Don’t succumb to the Yalta temptation
Ukraine will stand up to Russia’s expansionist designs. We refuse to play the part of hapless victim in future history textbooks
The quiet period between the declaration of war in September 1939 and the Nazi blitz on Belgium and France in May 1940 is often called ‘The Phony War’. Since Russia invaded and annexed Crimea, and began massing troops on our eastern border, Ukrainians have been living through a phony peace.
There is nothing phony, however, about the efforts we are now making to defend our country and democracy. Our government has negotiated a standby loan agreement that we need to get our financial and economic house in order. This will impose economic pain, but we are ready to pay the price to preserve our independence. We are also increasing our defence spending, despite our economy’s precarious state. There will be no more surrendering of our territory.
Most important, next month, Ukrainians will choose a new president — the best rebuke possible to Russian propaganda about our supposed failure to uphold democracy. And yet, as Ukrainians work to rebuild our country after Viktor Yanukovych’s predatory rule, we are facing a new threat, in the form of a “peace offensive” — that old staple of Soviet diplomacy designed to undermine the West’s resolve.
Putin’s gambit is akin to the infamous Yalta Conference in 1945, where Joseph Stalin made Winston Churchill and Franklin D Roosevelt complicit in a division of Europe. Today, Putin is seeking to make the West complicit in the dismemberment of Ukraine by negotiating a Kremlin-designed federal constitution that would create a dozen Crimeas — bite-size chunks that Russia could devour later.
Of course, federalism sounds like a good thing. But for Putin, a federal system is a means for the Kremlin to make political mischief and incorporate Ukraine’s eastern and southern regions into the Russian Federation. Look at the Russian proposal’s fine print: Ukraine’s new federal units would have a powerful say over Ukraine’s foreign-policy direction. That provision would enable Putin to try to coerce Russianspeaking regions into vetoing the country’s European future.
Ukraine’s constitutional structure is for only us to decide. Ukraine is not Bosnia or Kosovo, Ukraine is a sovereign State. To buy into Putin’s sham federalism is to accept the lies that the Kremlin has been spewing about Ukraine’s interim government and the brave people who ousted Yanukovych.

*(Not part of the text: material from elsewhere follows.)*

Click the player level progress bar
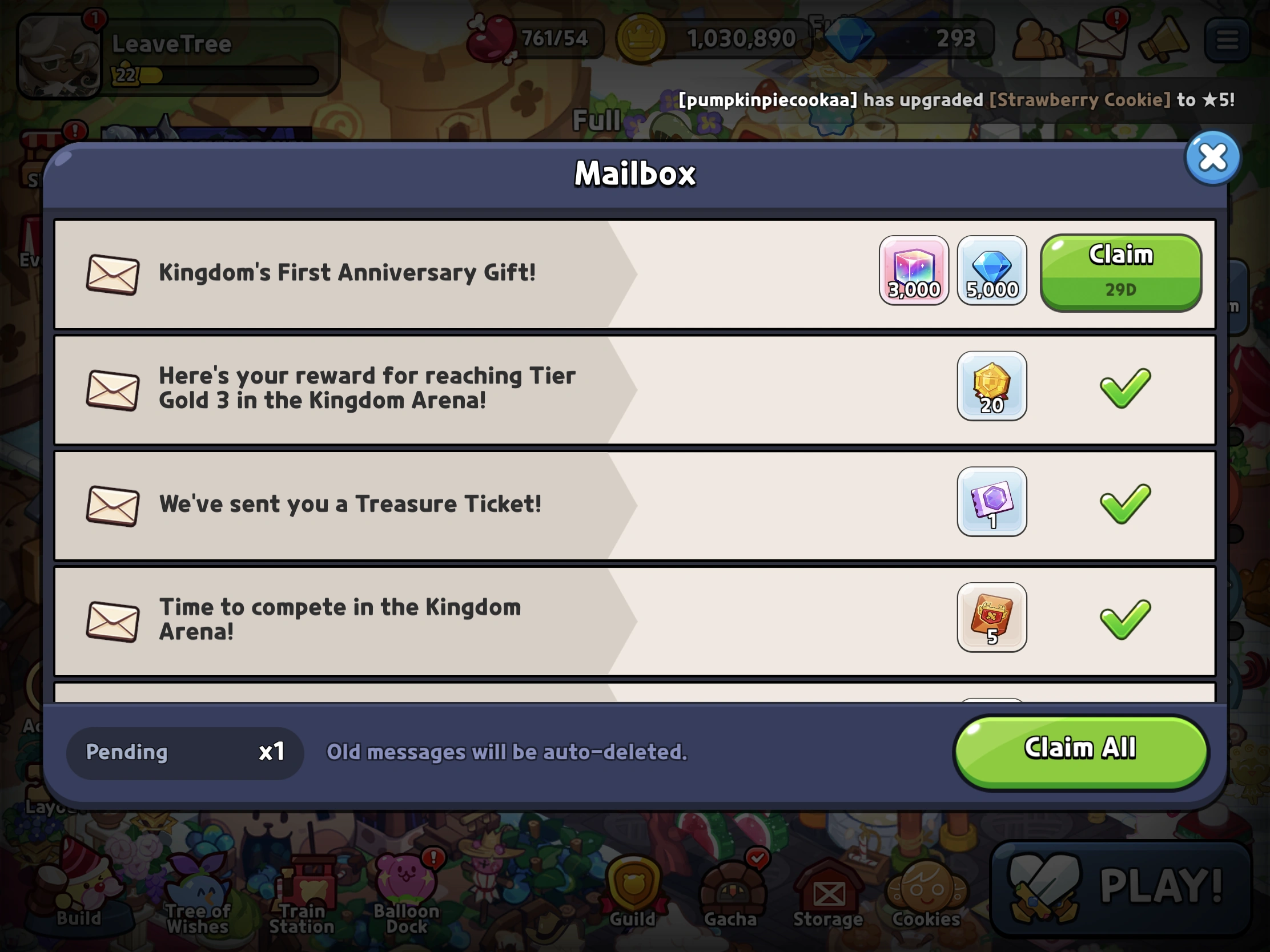 tap(215, 75)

Putin’s factotums claim that Ukraine’s Russian speakers are under threat, but they cannot point to a single case of persecution. There is no oppression of Russian speakers in Ukraine, and there never has been. Ukraine’s government under Yanukovych was corrupt but was an equalopportunity oppressor.
The desire of diplomats to find a peaceful solution to Ukraine’s crisis is understandable. But the terms that Russia is demanding, if accepted by the West, would undermine Ukraine’s sovereignty; worse, accepting Russia’s terms would ratify the idea that powerful countries may bully less powerful neighbours into doing their bidding, to the point of surrendering their independence.
Ukraine will stand up to the bully — on our own, if necessary. We refuse to play the part of hapless victim in future history textbooks.